Poems

David Mason: ‘New Zealand Letter’

New Zealand Letter
(Revised in memory of Anne Stevenson, 1933–2020)

 

Nothing, not even the wind that blows, is so

unstable as the level of the crust of the earth.

                                                —Charles Darwin

 

This morning, groggy and a bit footsore

from another tramp in these New Zealand hills,

I write to you, Anne and Peter, in Wales

or Durham, no doubt hoofing it yourselves,

or Anne with Mozart at her fingertips,

Peter tracking Darwin across the page.

Just now the sun slipped under laden clouds,

lighting a forest that, from where I sit,

could be some alternate Seattle, made

by an artist fond of Hobbits and Maori lore,

exotic but expected like the sky

two nights ago: Orion on his back,

and at the opposite end what Bishop called

the kite sticks of the Southern Cross.

 

                                                            Out here

in Queenstown’s alps I’m slightly less at sea.

Two weeks ago, in a Northland port of call

that battened down its hatches while a squall

unsteadied solid earth like a tipped canoe,

I lay awake in a house on Hospital Hill.

The continent of home, familiar, firm,

was far away. I felt, as Freud might say,

that oceanic, vague, religious sense,

my confirmation of insignificance,

and wondered with my hearing aids turned off

how thought would swim if I were totally deaf,

if wind and sails, wails, whales, and even Wales

were all the same descending sonar ping,

an undersea sensation. I thought of friends

like you who sound these depths without the bends.

 

Forgive this letter from a wanderer.

Forgive the sound of this, my sounding out

locations you have yet to see or hear,

and let me tender my small vision here.

 

Begin with the region’s young geology,

the accident of islands that still rise

and spiral into zig-zag mountain ranges,

glaciers long and white and wizards’ beards,

cold rivers, silt green or so transparent

they flow like breezes blowing over stones.

Now fill in lichens, mosses, undergrowth

of silver fern and berry-laden shrubs,

the eerie forest of the podocarp,

its leafless branches choked by hanging moss,

rare stands of rimu pine, the nikau palm,

sheep meadows scoured by European gorse—

alpine, tropical and imported plants

tossed on the rumps and hummocks of the land

right down to the shoreline birds, the dotterels,

whimbrels, bar-tailed godwits, white-faced heron

lording like headwaiters at low tide,

the shags and oystercatchers, penguins, grebes.

And here the albatross alights at last,

world traveler folding its weary wings.

Inland, white-backed magpies and pokeko birds

dot meadows, while in woods the begging wekas

pester walkers. Others I need hearing aids

to catch: fantails, bellbirds, twitching finches

chatter in humid shade, guarding their eggs

from possums or the poisons humans spray.

 

Which brings me around at last to swelling towns

like Auckland, Napier, Christchurch, Wellington,

the tourist hustle, some of it rough as guts,

where Poms and Yanks, Pakehas of all stripes,

mix with Maori and new wave immigrants,

fractious and varied as the forest birds.
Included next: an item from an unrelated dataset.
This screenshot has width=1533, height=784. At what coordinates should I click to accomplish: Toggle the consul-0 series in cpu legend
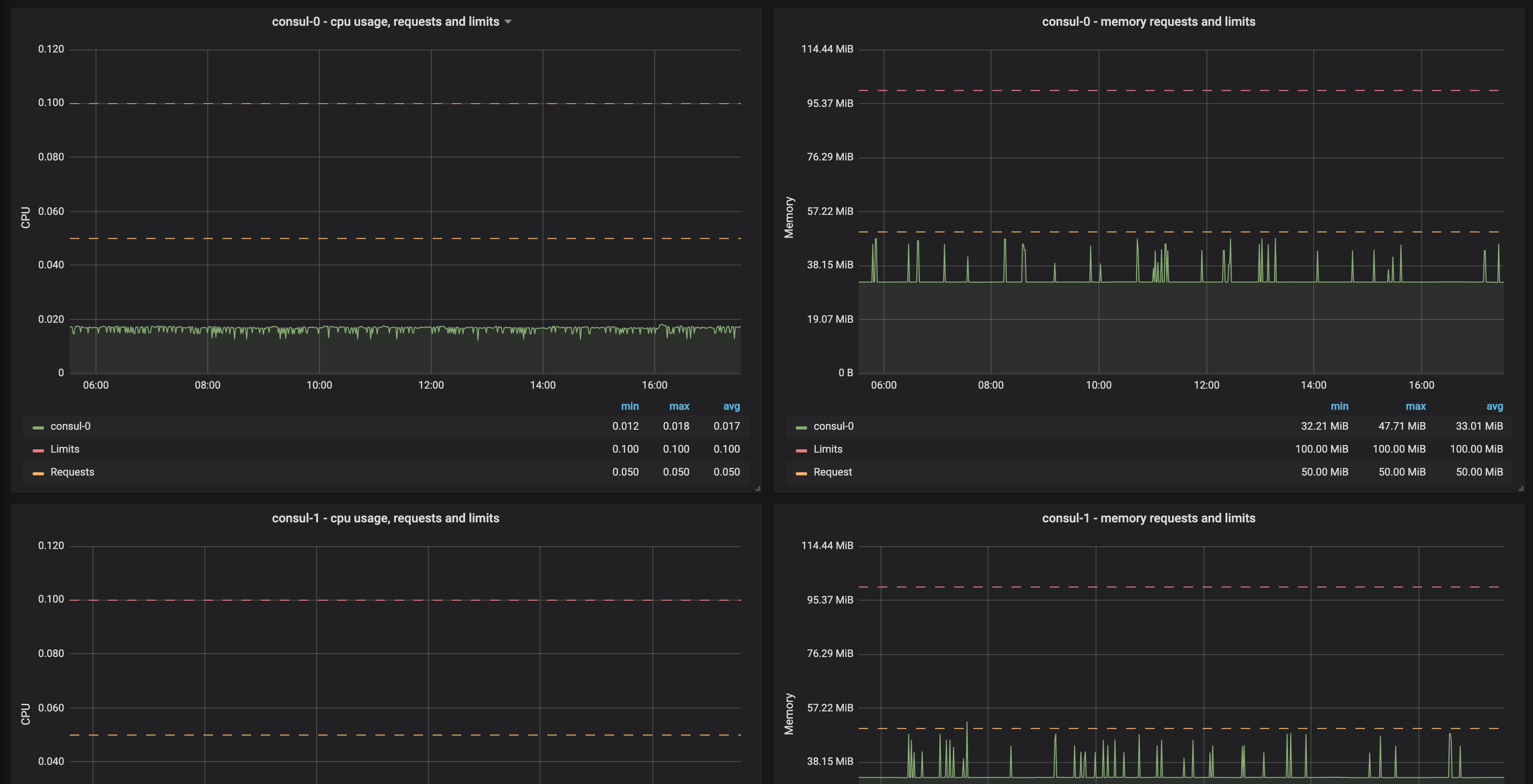coord(70,426)
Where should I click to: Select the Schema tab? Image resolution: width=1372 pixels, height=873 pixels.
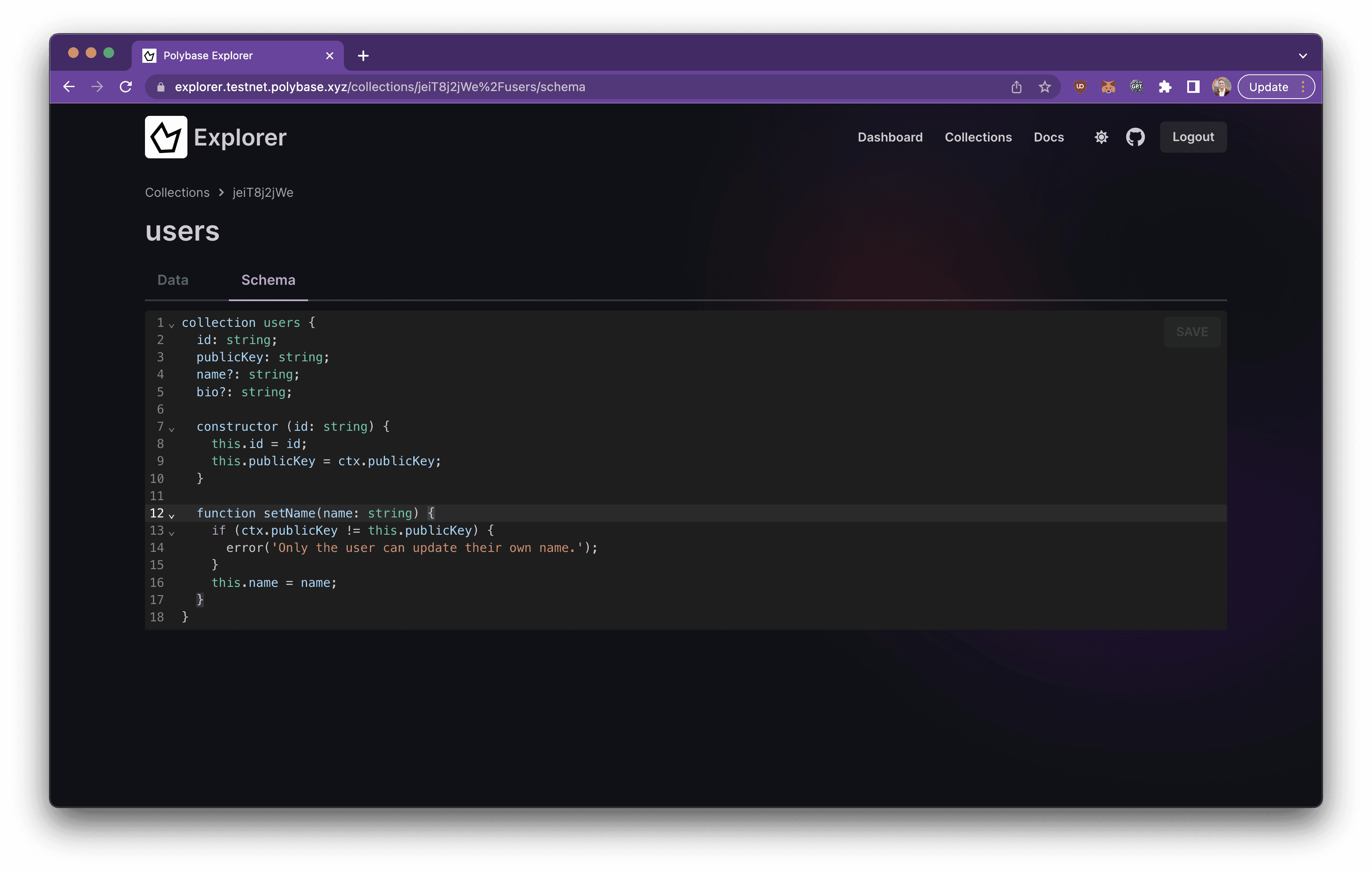268,280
It’s like Creation’s proud Cloudcuckooland

but earthbound, addled by bungee-jumping youth.

Each permanent or momentary claim

 

asserts a version of this land or sea

so freshly robbed or its virginity,

where moko hoons mark turf, spray-painting walls,

or clash like rugby teams in free-for-alls.

The spillage of spoiled empires everywhere

rumbles ashore like the redundant surf.

 

Yet the never-far-off sea still models change

like that wind I started with, to rearrange

Aotearoa, land of the white cloud.

Darwin hated it and only stayed

a week, bound for the sedentary life

that would explore as no one else had done

currents in all species known to the sun.

And terminal cases on every kind of pill

in every weather out on Hospital Hill

can try to see the earth for what it is,

not as the perfect dream that always dies,

the Promised Land promoted in brochures,

but as the sort of matter that endures

by changing.

 

                      Some of its forms we recognize.

Others astonish—the inarticulate

we try to voice before it is too late,

this metamorphic world, tidal and worn,

rooted, adrift, alive, and dying to be born.